For about three decades the spectroscopic properties of 2AP have been investigated by several laboratories. The ground and lowest electronic excited states have a π-π* character [20]. In aqueous solutions the quantum efficiency is about 0.7 [3], maxima of absorption and emission are about 305 nm and 370 nm respectively [4,21] and the fluorescence intensity decays are mono-exponential with the fluorescence lifetime of about 12 ns [8,22]. pH has not been found to have any effect on absorption and emission of 2AP, indicating its single protonation state in neutral solution [3,22].

Despite the use of 2AP in many biophysical and biochemical studies, the effects of many molecular interactions inherent to nucleic acid chemistry on the spectroscopic properties of 2AP remain poorly defined. Some interactions, like aromatic stacking with guanine, quench the fluorescence of 2AP by electron transfer processes [23]. However, less is understood about the effects of many other common nucleic acid structural features on 2AP fluorescence, including hydrogen bonding and perturbations of local solvent interactions. The latter parameter can be assessed using binary solvent mixtures (mixture of polar and non-polar solvent); this strategy has shown that the composition of the solvation shell significantly influences the spectral properties and decay of fluorophores [7]. Several groups have used fluorescence lifetime analyses and anisotropy decays to track changes in the local environment of 2AP [24,25]. However, the interpretation of these time-resolved measurements has proven difficult, since the variety of possible 2AP microenvironments within nucleic acid structures imparts often complex multi-exponential decay properties to 2AP lifetimes. These microenvironments can be due to the degree of stacking with neighboring bases, the identity of those interacting bases, as well as varying nucleic acid structural subpopulations and degrees of solvent exposure. Together, this broad array of possible microenvironments would be expected to introduce significant heterogeneity into 2AP lifetime properties, further complicating interpretation of these data.

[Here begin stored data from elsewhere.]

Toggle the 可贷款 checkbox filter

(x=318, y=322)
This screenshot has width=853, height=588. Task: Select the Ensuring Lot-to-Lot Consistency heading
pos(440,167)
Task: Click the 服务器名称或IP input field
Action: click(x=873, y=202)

In this report, we provide evidence that fluorescence lifetime distribution models provide a robust and useful alternative to multi-exponential analysis of 2AP lifetimes in heterogeneous chemical environments and in a relevant biological system. Lifetime distribution describes intensity decays where total decay is the sum of individual decays weighted by amplitude. Consequently, one can fit a complex decay with fewer exponential components. Here, we demonstrate the utility of lifetime distributions when various conformations of fluorophore or heterogeneous microenvironments are present, which is common in case of nucleic acid solutions. In order to mimic different chemical conditions present in nucleic acids, we used solvents of different polarity, solvent relaxation, and a collisional quencher to introduce heterogeneity into the 2AP microenvironment. To verify the effects of these chemical conditions in a biologically relevant system, we have also designed an RNA hairpin labeled with 2AP in the stem position. Finally, the effects of these different environmental conditions on the fluorescence of 2AP alone or in an RNA context are described by a lifetime distribution model and compared with classical exponential lifetime analysis.

2. MATERIALS AND METHODS

2AP was from Sigma and was used without further purification. Acrylamide (99.9% pure) was from BioRad. Dioxane and glycerol were from Fisher Biochemical and were of highest grade. The fluorescence background from the solvents used was less than 0.5% in all spectroscopic measurements. Percent mixtures of these solvents were prepared by weight. Neither the absorbance nor the intrinsic fluorescence of these solvents was altered during the experiments described. Titrations with acrylamide and dilutions were made directly in cuvettes and mixed either by stirring or inversion.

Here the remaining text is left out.